The Bushmaster XM-15 series (or XM15) is a line of AR-15 style semi-automatic rifles and carbines manufactured by Bushmaster Firearms International, LLC. Variants include the Bushmaster M4-type Carbine, Patrolman series, QRC series, Bushmaster XM15-E2S, and the Carbon 15 line.

Variants
The standard XM-15 has a forged 7075T6 aircraft-grade aluminum upper and lower receiver. Barrels of XM-15 firearms have a heavy profile and are hard chrome-lined 4150 alloy steel or 416 stainless steel. In Bushmaster's 2016 sales brochure, all new-production XM-15s are stated to be supplied with a 4150 steel barrel.  The standard barrel has rifling of 1 turn in 9".
E2S Series: The basic E2S is fitted with a 16-inch carbine-style barrel.
E2S Target - 20" heavy-barrel target rifle with A2-style stock and carry handle upper, also available with 24" and 26" barrels.
E2S Shorty - 16-inch version with a "shorty" handguard.
E2S Shorty AK - Shorty variant with 14.5-inch carbine SBR barrel with an AK-74-style muzzle brake permanently welded to the end to increase the overall length to 16 inches.
E2S Dissipator - Variant with a Bushmaster-designed 16-inch "Dissipator" barrel. This mounts a false gas block with a front sight at the 20" position with the real gas block in the carbine position and concealed under a rifle-length 12" handguard.
QRC Series: Formerly known as ORC ("optics ready carbine"), but now styled as QRC ("quick response carbine"), are flat-top rifles without iron sights, provided with a simple 1x20 red-dot optic. QRC is chambered in 5.56x45mm with a 1:8 twist melonite coated barrel, M16 style bolt carrier group & mil-spec buffer tube.
Patrolman Series: - 7" or 10.5" barrel "pistol" version with a free-float handguard and no stock. Also available as a military or LE select-fire version.
Bushmaster M4-Type Carbine

Carbon 15

Notoriety
The Bushmaster XM15-E2S "M4 type" carbine first gained notoriety for its use in the October 2002 Beltway sniper attacks.

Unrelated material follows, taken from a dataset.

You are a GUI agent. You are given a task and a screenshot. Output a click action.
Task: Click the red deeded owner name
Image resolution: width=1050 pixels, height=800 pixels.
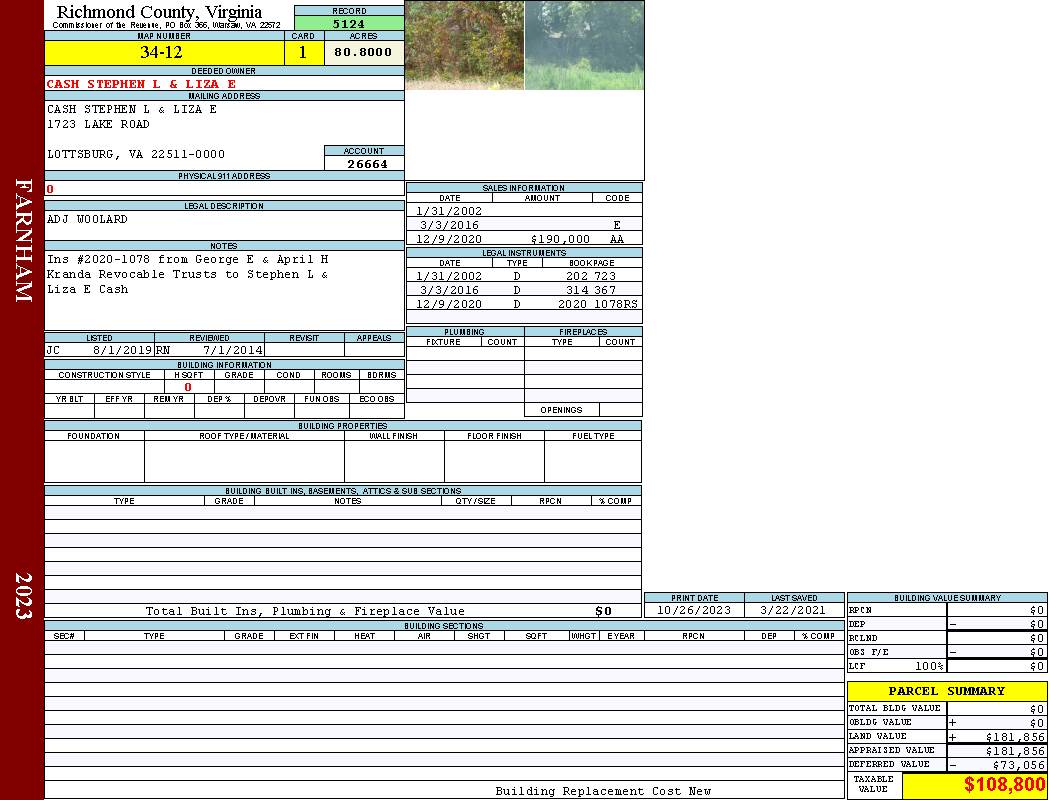point(141,84)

A Bushmaster XM-15 was used in the December 2012 Sandy Hook Elementary School shooting. Just before the two-year anniversary of the massacre, nine families of the 26 victims of the shooting filed a class action lawsuit in Connecticut against Bushmaster, Remington Arms and others, seeking "unspecified" damages for the defendants' purported negligent entrustment and illegal marketing of the XM-15 rifle. Plaintiffs argued that both theories of liability fell within exceptions to the 2005 Protection of Lawful Commerce in Arms Act, which affords broad civil immunity to gun manufacturers. The case was dismissed in superior court and was appealed to the Connecticut Supreme Court. 

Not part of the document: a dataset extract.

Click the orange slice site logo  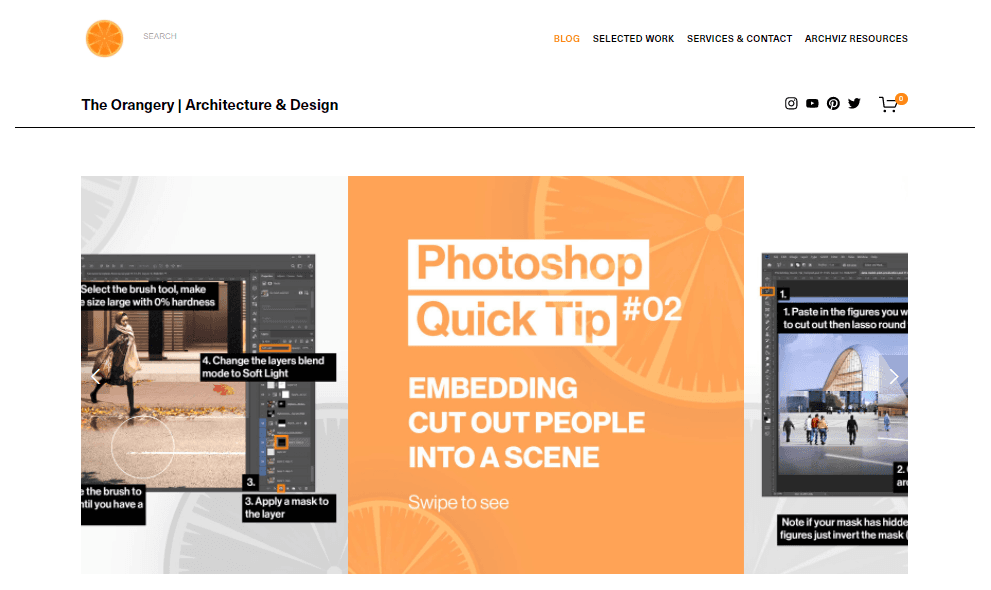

In March 2019, the Connecticut Supreme Court reinstated the wrongful death lawsuit, holding that the plaintiffs successfully pleaded a cause of action for illegal marketing. Remington appealed to the United States Supreme Court, which denied review on November 12, 2019. On February 15, 2022, Remington Arms insurers settled with families of Sandy Hook victims and agreed to pay a total of $73 million to families.

An XM-15 was also used in the 1997 North Hollywood shootout, and an XM-15 was used in the 2018 Nashville Waffle House shooting.

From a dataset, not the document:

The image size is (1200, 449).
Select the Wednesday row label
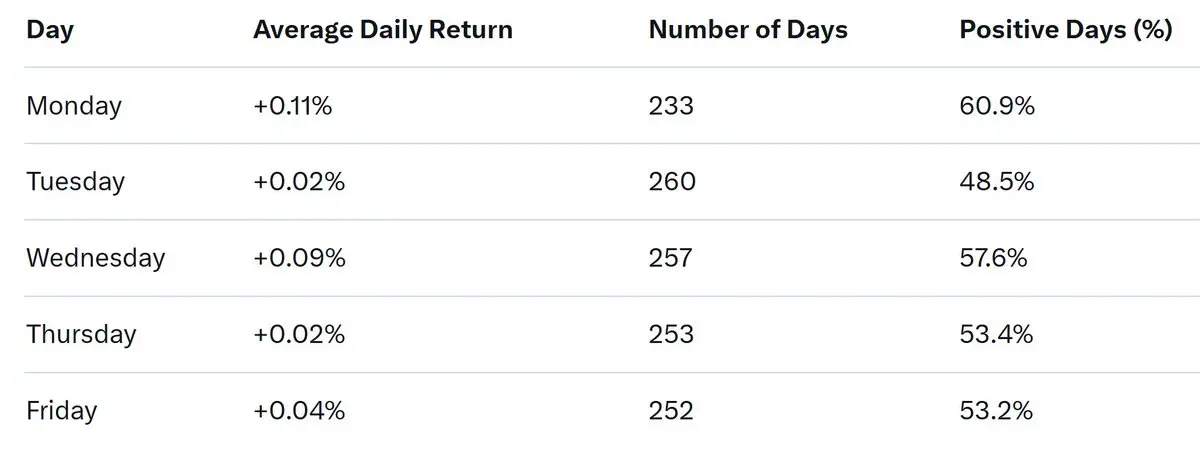(96, 258)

An XM15-E2 was captured from Islamic State fighters in Sinjar Mountains by Peshmerga during the Iraqi Civil War.

Legality

As of October 2, 2000, California has banned the Bushmaster XM15 by name in the Kasler v. Lockyer Assault Weapon List, among other AR-style rifles by Armalite, DPMS, Colt, and Eagle Arms, to name a few.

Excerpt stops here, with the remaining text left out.